EXERCISE OBJECTIVE:
Identify the line in which "The width and" appears, then reproduce that line and all remaining lines of the records word for word.

══ AVAILABLE DATA ══

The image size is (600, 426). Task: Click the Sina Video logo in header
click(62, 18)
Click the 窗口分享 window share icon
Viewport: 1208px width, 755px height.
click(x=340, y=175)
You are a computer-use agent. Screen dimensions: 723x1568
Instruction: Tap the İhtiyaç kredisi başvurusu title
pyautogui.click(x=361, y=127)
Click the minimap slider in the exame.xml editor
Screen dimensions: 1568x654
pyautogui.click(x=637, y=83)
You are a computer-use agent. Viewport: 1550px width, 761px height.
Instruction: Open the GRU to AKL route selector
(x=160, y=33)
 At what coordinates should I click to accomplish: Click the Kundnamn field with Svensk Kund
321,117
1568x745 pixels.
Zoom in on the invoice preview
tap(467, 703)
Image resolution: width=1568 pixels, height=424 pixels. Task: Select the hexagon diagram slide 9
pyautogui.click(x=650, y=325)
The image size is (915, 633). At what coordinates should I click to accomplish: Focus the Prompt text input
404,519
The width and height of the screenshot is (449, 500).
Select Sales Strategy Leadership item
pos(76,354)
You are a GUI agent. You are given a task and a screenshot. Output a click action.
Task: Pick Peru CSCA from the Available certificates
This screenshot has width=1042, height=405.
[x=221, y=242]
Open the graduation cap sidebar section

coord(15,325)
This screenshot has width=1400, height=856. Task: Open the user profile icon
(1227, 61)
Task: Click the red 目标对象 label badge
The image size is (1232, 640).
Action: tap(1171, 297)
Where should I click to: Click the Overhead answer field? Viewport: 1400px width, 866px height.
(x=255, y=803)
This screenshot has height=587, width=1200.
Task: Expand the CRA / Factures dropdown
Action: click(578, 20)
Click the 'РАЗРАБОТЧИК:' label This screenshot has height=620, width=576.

═══

RESULT OF THE EXERCISE:
The width and height of the screenshot is (449, 500).
Select Sales Strategy Leadership item
pos(76,354)
You are a GUI agent. You are given a task and a screenshot. Output a click action.
Task: Pick Peru CSCA from the Available certificates
This screenshot has width=1042, height=405.
[x=221, y=242]
Open the graduation cap sidebar section

coord(15,325)
This screenshot has width=1400, height=856. Task: Open the user profile icon
(1227, 61)
Task: Click the red 目标对象 label badge
The image size is (1232, 640).
Action: tap(1171, 297)
Where should I click to: Click the Overhead answer field? Viewport: 1400px width, 866px height.
(x=255, y=803)
This screenshot has height=587, width=1200.
Task: Expand the CRA / Factures dropdown
Action: click(578, 20)
Click the 'РАЗРАБОТЧИК:' label This screenshot has height=620, width=576.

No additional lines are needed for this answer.